Source material |
================================

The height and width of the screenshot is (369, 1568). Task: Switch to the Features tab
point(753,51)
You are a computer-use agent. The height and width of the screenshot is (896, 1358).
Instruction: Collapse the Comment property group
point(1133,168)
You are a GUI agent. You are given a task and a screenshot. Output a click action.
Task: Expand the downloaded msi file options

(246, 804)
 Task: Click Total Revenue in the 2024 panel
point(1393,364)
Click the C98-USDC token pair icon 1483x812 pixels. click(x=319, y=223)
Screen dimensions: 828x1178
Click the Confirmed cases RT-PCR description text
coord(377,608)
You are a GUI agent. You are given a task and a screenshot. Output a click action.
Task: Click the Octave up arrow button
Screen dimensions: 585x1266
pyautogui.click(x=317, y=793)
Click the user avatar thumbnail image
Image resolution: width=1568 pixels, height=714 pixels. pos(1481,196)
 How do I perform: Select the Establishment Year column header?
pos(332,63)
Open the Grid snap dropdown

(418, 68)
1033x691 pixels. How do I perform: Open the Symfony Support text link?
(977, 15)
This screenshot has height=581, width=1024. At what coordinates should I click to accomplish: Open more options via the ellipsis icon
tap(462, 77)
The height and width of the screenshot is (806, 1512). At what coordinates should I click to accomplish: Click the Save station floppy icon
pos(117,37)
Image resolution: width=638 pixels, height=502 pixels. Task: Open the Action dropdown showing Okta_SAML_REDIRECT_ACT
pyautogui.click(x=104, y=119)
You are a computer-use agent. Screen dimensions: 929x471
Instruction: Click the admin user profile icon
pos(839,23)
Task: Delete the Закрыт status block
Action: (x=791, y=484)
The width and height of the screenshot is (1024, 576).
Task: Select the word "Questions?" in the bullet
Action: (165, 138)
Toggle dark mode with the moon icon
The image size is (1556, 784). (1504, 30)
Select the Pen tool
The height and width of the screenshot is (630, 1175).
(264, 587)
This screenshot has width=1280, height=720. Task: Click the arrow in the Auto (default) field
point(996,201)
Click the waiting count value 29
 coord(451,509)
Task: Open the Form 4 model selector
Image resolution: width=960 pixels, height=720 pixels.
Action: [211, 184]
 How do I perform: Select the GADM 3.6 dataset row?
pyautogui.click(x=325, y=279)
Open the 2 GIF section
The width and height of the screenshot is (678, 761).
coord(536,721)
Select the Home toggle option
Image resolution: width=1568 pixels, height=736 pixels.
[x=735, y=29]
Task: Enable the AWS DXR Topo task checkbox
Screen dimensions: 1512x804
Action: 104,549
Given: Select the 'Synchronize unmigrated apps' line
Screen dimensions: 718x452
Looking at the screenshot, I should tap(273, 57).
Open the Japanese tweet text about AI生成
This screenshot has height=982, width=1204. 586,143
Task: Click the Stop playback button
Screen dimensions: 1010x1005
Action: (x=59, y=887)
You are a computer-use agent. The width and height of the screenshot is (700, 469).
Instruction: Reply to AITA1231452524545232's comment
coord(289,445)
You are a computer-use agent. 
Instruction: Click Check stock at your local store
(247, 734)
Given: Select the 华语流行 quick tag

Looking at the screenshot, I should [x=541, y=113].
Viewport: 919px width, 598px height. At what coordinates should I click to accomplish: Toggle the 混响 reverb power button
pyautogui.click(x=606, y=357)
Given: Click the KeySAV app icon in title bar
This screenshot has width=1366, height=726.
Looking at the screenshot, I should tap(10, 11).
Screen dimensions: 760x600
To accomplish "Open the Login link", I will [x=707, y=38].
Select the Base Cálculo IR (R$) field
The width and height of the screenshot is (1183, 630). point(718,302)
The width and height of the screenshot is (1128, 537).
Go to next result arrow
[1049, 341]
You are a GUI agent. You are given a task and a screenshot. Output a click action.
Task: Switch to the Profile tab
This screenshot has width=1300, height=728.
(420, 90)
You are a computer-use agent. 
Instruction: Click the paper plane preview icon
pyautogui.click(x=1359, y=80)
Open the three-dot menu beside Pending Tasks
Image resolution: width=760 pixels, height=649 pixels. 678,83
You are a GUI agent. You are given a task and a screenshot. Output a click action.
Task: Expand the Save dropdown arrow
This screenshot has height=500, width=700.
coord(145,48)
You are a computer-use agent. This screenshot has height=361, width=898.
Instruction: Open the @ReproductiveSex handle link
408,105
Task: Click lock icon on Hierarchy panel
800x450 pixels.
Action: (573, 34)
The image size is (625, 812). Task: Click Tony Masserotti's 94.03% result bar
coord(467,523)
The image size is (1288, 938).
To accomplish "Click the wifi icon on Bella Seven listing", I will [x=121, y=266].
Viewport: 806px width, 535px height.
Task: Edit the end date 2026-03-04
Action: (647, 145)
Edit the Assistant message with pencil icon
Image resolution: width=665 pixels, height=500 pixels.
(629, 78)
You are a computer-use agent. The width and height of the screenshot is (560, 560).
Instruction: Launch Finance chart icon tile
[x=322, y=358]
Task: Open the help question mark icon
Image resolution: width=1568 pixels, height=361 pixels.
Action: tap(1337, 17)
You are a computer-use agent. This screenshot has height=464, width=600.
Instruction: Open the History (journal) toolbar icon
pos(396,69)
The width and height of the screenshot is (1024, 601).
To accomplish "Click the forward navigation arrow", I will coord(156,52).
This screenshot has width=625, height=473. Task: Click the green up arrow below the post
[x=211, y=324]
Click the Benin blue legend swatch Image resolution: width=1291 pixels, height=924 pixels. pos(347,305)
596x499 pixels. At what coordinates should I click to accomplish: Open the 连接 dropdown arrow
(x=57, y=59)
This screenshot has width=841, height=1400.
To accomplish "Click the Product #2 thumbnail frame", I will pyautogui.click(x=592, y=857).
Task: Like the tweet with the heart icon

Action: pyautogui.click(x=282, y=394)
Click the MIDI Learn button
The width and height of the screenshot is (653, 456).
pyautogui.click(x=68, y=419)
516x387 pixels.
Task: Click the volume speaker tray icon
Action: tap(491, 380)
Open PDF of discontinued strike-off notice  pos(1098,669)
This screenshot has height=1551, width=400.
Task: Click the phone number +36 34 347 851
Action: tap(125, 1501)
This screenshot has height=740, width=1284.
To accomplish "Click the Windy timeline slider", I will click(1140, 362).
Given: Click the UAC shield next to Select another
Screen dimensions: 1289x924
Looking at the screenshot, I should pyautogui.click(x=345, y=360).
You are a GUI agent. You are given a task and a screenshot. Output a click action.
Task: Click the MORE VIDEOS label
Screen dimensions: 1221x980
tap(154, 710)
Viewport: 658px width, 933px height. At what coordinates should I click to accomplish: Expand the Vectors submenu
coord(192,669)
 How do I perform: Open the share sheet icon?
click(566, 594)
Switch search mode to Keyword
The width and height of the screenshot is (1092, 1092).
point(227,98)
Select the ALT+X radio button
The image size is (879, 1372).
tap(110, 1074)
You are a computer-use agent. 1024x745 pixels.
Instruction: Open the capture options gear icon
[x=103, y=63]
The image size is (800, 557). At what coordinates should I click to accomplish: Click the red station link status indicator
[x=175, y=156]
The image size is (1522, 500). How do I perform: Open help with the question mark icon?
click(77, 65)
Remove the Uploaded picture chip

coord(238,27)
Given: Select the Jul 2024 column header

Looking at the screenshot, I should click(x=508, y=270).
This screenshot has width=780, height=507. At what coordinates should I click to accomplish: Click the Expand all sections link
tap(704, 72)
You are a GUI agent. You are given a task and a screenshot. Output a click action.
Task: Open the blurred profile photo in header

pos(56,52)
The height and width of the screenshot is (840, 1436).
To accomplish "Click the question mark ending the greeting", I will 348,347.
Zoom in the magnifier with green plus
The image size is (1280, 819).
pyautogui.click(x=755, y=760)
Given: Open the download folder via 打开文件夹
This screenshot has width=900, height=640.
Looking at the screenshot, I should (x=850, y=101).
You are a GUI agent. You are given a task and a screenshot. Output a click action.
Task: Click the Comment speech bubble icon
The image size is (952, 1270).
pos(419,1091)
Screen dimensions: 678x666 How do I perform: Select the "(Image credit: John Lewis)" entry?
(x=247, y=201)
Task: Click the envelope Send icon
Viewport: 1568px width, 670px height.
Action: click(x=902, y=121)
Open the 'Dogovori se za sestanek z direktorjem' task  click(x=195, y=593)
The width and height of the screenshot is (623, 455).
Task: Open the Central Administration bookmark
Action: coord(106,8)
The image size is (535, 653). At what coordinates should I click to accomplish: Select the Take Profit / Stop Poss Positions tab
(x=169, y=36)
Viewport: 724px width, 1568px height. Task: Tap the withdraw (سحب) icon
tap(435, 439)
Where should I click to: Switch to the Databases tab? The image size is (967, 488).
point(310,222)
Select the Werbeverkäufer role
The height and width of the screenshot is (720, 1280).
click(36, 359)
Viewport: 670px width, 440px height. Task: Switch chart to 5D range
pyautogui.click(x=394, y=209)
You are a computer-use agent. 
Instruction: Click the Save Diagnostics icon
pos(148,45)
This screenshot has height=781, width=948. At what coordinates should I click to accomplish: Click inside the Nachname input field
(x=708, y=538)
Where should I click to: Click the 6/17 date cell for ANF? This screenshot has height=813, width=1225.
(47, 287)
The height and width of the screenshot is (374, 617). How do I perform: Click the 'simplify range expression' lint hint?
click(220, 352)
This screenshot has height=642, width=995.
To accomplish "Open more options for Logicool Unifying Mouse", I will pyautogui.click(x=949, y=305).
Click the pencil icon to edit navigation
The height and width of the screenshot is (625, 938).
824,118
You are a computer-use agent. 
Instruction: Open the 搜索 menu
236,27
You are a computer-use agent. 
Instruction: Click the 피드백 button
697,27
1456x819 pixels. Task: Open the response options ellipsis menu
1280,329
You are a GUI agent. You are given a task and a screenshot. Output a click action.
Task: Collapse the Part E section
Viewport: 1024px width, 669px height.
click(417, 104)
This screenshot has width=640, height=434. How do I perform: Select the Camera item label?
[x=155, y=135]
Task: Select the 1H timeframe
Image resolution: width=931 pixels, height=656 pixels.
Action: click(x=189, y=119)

================================

Task | Set down, exactly as they appear above, all lines from the one that has "has height=361, width=898." down to the one that has "Click the Benin", including those two and no others.

Solution to the problem |
You are a computer-use agent. This screenshot has height=361, width=898.
Instruction: Open the @ReproductiveSex handle link
408,105
Task: Click lock icon on Hierarchy panel
800x450 pixels.
Action: (573, 34)
The image size is (625, 812). Task: Click Tony Masserotti's 94.03% result bar
coord(467,523)
The image size is (1288, 938).
To accomplish "Click the wifi icon on Bella Seven listing", I will [x=121, y=266].
Viewport: 806px width, 535px height.
Task: Edit the end date 2026-03-04
Action: (647, 145)
Edit the Assistant message with pencil icon
Image resolution: width=665 pixels, height=500 pixels.
(629, 78)
You are a computer-use agent. The width and height of the screenshot is (560, 560).
Instruction: Launch Finance chart icon tile
[x=322, y=358]
Task: Open the help question mark icon
Image resolution: width=1568 pixels, height=361 pixels.
Action: tap(1337, 17)
You are a computer-use agent. This screenshot has height=464, width=600.
Instruction: Open the History (journal) toolbar icon
pos(396,69)
The width and height of the screenshot is (1024, 601).
To accomplish "Click the forward navigation arrow", I will coord(156,52).
This screenshot has width=625, height=473. Task: Click the green up arrow below the post
[x=211, y=324]
Click the Benin blue legend swatch Image resolution: width=1291 pixels, height=924 pixels. pos(347,305)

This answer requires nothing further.